I have a 2008 Chevy Tahoe Hybrid that is not driveable due to collapsed lifters and a couple other issues, including that a deer decided to do some bodywork on the left front corner around the same time. I guess when it pours it rains.

I bought it in 2018 and got to drive it for all of 2 months before it ate itself. Insurance didn't cover, and dealer bill was more than I paid for it, so I took quite a loss on it. I'm looking to recover what I can and move on. Since it's not driveable I'm thinking of parting it out.

Any suggestions on which parts are practical to part out, and potential buyers? I'm thinking specifically of the HV battery which I assume is of more interest to resellers/reconditioners than to end customers, but open for ideas on other parts also.

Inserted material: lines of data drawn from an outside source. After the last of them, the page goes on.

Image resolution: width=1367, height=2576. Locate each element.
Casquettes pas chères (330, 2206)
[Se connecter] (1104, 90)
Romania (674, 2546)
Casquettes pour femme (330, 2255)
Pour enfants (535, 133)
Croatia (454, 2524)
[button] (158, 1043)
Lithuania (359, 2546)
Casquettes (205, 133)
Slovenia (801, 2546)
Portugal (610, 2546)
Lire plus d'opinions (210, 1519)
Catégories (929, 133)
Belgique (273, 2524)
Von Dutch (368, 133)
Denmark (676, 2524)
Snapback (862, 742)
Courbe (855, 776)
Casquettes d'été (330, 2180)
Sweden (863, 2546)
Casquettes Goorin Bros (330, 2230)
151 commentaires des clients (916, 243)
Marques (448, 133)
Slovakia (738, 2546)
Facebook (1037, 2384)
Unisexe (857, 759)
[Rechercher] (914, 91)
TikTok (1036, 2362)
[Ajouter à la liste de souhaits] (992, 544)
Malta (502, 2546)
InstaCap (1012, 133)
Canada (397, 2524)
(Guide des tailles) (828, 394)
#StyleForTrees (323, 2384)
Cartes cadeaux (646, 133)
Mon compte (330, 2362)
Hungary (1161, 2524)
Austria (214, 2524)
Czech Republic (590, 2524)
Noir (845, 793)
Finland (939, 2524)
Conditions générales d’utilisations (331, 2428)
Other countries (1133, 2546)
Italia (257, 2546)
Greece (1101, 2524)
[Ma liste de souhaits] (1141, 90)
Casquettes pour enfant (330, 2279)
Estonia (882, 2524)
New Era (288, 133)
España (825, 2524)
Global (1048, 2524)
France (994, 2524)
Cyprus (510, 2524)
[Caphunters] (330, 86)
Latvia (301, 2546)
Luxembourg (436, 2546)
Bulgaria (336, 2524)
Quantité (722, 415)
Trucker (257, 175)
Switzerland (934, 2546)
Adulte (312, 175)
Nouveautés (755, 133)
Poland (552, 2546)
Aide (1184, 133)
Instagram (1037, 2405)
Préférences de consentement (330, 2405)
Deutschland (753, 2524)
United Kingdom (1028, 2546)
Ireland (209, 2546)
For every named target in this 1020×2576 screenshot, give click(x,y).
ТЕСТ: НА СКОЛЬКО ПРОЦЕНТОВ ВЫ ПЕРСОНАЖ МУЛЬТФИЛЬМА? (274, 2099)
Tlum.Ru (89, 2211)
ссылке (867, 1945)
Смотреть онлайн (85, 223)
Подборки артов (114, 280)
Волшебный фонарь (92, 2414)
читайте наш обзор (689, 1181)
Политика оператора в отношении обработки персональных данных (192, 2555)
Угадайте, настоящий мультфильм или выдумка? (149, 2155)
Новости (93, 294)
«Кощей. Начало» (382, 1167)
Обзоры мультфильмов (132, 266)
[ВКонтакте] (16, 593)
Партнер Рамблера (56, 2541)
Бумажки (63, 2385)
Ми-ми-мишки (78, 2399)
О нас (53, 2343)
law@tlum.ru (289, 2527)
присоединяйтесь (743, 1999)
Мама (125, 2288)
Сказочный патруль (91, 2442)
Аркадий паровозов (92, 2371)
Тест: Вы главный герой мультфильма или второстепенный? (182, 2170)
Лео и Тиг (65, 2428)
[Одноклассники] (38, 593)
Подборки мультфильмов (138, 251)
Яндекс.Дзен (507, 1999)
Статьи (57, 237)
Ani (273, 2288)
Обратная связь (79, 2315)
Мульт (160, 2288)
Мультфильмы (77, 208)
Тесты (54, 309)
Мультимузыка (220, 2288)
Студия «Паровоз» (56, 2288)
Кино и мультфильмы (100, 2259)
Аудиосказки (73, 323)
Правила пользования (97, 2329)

I was able to keep the HV battery charged for about 18 mos after the lifter issue (the engine would start, but ran very rough), but for the last 6 months it's sat idle, and I don't know how that affects the HV battery and whether it's still of value to a reconditioner or not.

Thanks

Sorry to hear about your misfortunes with this truck Paul. Was it this forum guys or GM-Trucks where someone was looking into feasability of deleting the hybrid system from their truck? Paul's rig could put them back on the road. The hood, front clip, rear hatch and appliques surrounding it are specific to the Hybrid and are of interest to people looking to customize their vehicles. The transmission is worth money too. The 2nd row seats are lighter as the frames are of aluminum.

Is this a 2WD truck or a 4x4? Where is the truck located?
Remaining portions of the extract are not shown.